━━━ GIVEN ENTRIES ━━━
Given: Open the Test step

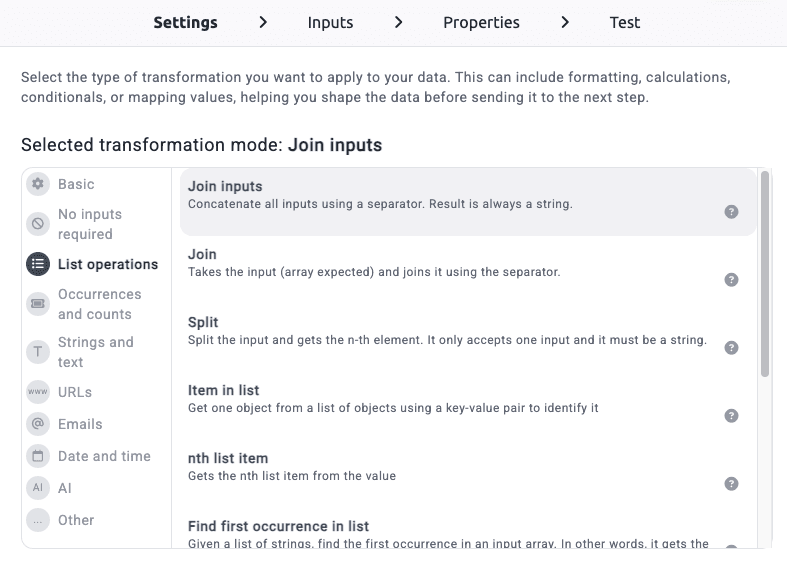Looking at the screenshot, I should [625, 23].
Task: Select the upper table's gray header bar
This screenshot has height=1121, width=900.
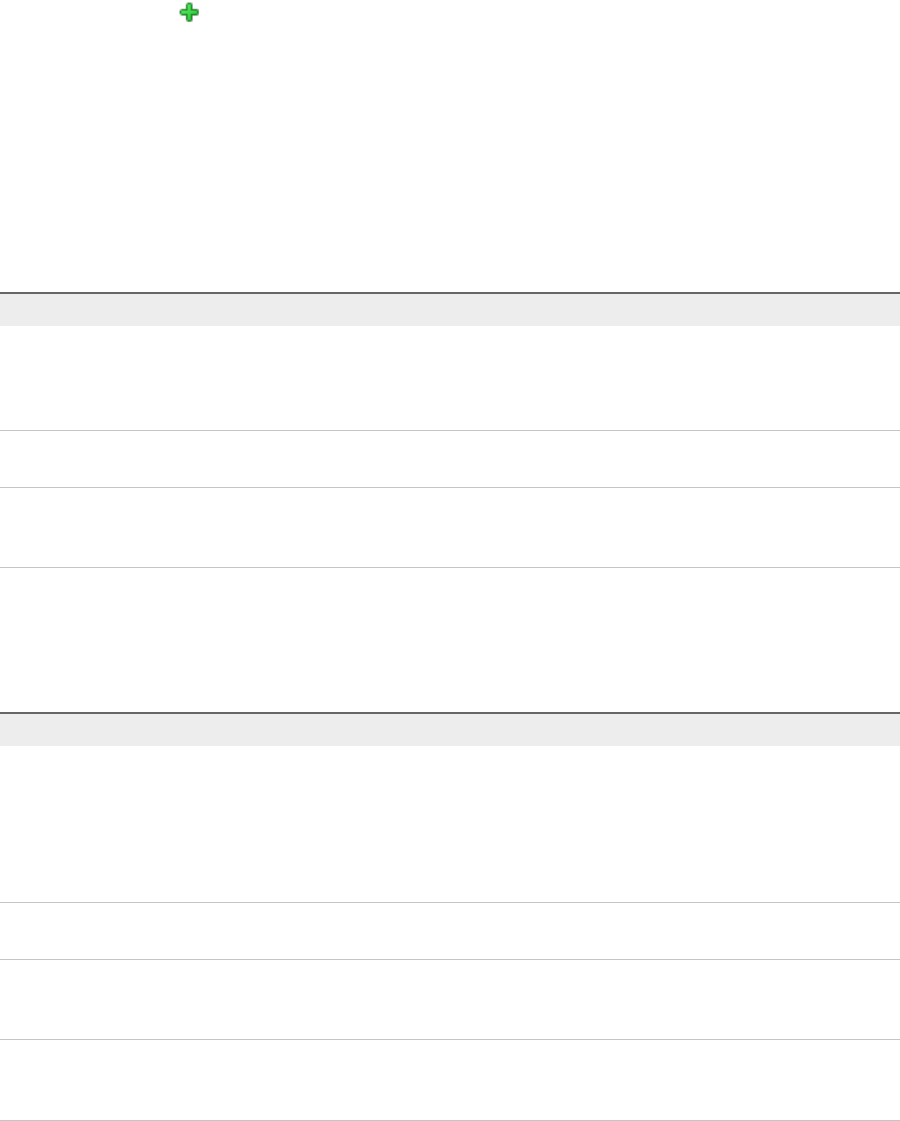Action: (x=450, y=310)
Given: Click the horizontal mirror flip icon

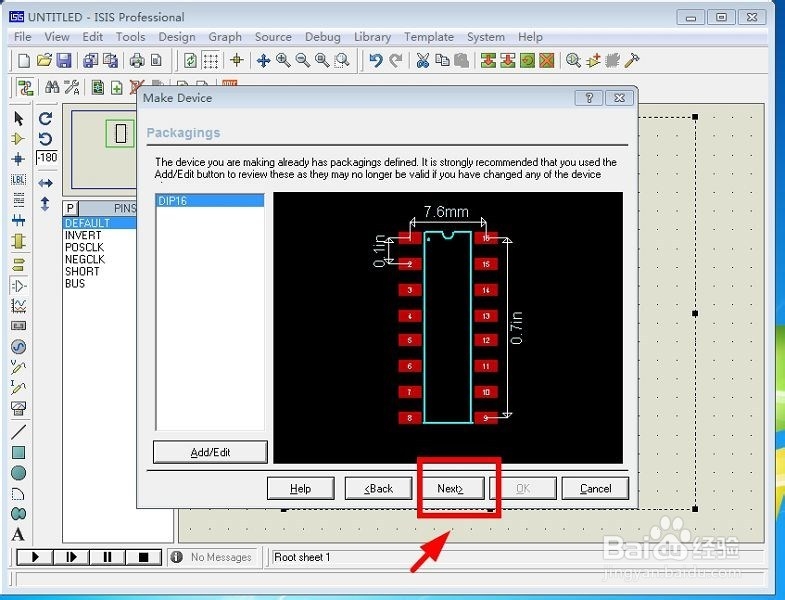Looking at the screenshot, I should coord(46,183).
━━━
TASK BRIEF
Exactly as they stand, the entries must be written out again, pictures excluded.

WRITTEN ANSWER
Given: Open the Test step

Looking at the screenshot, I should [625, 23].
Task: Select the upper table's gray header bar
This screenshot has height=1121, width=900.
Action: (x=450, y=310)
Given: Click the horizontal mirror flip icon

Looking at the screenshot, I should coord(46,183).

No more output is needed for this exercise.